Why are the rings $A$ and $B$ not isomorphic?

Question

When the ring $A$ has no zero divisors, but the ring $B$ has, why are the rings $A$ and $B$ not isomorphic??

For example when $A=\mathbb{Z}[\sqrt{2}]$ and $B=\begin{Bmatrix} \begin{pmatrix} a & 2b\\ 2b & a \end{pmatrix}:a,b \in \mathbb{Z} \end{Bmatrix}$

Answer 1

Simply because an isomorphism preserves all ring-theoretic structure.

Here's a short proof: Suppose there is an isomorphism $f:A \to B$. $B$ has a zero-divisor, i.e. a pair of elements $a,b$, neither being zero, but such that $ab=0$. Since $f$ is surjective (it is an isomorphism), there must be elements $a^\prime,b^\prime$ in $A$ such that $f(a^\prime)=a$ and $f(b^\prime)=b$. But then $f(a^\prime b^\prime)=f(a^\prime)f(b^\prime)=ab=0$. This implies (since $f$ is injective) that $a^\prime b^\prime=0$. But $f$ has no zero-divisors, so either $a^\prime$ or $b^\prime$ must be zero.
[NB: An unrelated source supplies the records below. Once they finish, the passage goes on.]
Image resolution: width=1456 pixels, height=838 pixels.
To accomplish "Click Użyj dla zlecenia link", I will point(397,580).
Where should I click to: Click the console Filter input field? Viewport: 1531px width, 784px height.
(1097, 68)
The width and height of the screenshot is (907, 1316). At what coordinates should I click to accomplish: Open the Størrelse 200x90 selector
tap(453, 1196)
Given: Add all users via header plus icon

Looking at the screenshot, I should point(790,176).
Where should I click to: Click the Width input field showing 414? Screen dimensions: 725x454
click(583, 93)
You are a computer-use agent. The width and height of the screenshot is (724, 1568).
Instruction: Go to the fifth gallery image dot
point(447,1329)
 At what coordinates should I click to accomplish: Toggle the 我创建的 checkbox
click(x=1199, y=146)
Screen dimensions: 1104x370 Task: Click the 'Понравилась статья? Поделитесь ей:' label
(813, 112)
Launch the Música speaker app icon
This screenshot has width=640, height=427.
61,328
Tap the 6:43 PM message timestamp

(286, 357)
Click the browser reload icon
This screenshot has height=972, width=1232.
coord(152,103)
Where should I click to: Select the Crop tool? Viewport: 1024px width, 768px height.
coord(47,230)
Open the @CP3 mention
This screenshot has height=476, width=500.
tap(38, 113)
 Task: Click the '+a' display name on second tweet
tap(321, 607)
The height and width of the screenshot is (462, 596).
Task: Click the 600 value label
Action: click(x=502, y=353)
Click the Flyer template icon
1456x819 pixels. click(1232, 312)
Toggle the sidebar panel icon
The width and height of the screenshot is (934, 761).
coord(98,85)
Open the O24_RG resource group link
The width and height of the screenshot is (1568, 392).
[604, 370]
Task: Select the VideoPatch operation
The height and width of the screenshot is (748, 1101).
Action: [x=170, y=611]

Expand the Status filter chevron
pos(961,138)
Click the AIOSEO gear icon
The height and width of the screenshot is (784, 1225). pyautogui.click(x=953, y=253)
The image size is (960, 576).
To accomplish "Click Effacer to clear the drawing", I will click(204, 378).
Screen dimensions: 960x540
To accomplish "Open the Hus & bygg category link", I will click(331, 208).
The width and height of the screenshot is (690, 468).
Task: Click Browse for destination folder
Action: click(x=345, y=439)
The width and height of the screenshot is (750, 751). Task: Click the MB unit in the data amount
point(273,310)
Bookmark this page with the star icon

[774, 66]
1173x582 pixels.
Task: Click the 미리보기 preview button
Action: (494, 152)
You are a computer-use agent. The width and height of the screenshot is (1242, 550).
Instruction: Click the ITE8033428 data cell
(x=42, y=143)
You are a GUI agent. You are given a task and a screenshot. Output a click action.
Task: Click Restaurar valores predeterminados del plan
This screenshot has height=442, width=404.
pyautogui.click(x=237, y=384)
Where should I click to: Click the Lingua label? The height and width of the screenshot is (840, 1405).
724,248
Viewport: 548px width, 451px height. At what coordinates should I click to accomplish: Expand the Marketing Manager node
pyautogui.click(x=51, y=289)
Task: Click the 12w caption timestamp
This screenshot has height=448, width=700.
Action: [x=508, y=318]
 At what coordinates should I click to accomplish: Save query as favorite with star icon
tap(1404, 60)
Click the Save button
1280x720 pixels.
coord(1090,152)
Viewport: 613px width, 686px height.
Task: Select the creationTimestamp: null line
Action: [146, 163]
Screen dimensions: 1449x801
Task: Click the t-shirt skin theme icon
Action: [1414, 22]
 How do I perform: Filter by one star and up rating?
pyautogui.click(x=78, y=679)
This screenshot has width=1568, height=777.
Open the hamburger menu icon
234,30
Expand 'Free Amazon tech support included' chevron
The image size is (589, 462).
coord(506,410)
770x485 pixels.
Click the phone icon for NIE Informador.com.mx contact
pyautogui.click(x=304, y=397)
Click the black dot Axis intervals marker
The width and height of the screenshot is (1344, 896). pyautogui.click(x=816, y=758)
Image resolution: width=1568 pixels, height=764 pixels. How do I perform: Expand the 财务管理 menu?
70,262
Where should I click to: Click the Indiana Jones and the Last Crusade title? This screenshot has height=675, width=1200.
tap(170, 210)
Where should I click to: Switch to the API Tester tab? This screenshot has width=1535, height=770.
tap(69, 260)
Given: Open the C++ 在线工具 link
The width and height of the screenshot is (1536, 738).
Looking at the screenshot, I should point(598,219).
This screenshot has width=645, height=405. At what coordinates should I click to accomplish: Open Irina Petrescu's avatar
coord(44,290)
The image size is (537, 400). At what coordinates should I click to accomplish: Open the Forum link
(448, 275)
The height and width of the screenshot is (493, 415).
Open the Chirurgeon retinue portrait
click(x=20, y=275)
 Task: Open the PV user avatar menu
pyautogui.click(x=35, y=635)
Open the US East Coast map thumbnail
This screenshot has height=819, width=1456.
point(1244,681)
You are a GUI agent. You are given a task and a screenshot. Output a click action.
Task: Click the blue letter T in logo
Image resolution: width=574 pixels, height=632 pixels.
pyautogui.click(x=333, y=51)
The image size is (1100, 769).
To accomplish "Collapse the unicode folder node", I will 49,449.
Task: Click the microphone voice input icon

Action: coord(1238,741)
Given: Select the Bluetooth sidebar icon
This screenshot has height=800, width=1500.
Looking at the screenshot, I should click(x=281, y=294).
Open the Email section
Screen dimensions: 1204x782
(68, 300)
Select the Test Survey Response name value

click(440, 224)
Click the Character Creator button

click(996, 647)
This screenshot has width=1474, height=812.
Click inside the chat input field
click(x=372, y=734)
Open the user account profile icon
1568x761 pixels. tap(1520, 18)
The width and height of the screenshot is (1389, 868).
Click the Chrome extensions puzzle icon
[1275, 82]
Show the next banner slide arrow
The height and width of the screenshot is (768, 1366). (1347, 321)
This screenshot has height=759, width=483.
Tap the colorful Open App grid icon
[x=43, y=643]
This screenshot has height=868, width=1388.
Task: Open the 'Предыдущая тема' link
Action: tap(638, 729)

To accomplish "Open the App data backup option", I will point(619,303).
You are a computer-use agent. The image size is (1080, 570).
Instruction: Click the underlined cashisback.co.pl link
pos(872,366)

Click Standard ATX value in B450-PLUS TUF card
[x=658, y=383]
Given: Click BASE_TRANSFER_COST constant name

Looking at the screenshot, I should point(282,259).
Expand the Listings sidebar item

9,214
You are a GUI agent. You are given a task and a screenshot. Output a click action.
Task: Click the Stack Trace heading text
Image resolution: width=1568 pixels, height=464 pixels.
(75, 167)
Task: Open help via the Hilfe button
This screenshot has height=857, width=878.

But they are not. (what would happen if they were?) Contradiction.

Answer 2

Assume they are isomorphic i.e. $\phi B\to A $ be ismorphism.

Let $b,c \in B$ such that $bc=0$ but $b,c$ are nonzero elements of $B$.

$$0=\phi(0)=\phi(bc)=\phi(b)\phi(c)$$ Since A has no zero divisiar, $\phi(b)$ or $\phi(c)$ must be zero whic is contradicting the fact that $\phi$ is a isomorphism.

Answer 3

If $\phi\colon B\to A$ is an isomorphism and $u,v\in B$ with $uv=0$, $u,v\ne0$. Then $\phi(u)\phi(v)=\phi(uv)=\phi(0)=0$ in $A$, hence $\phi(u)=0$ or $\phi(v)=0$ becasue $A$ has no zero divisors. On the other hand $\phi(u)\ne \phi(0)=0$, $\phi(v)\ne\phi(0)=0$ becasue $\phi$ is injective.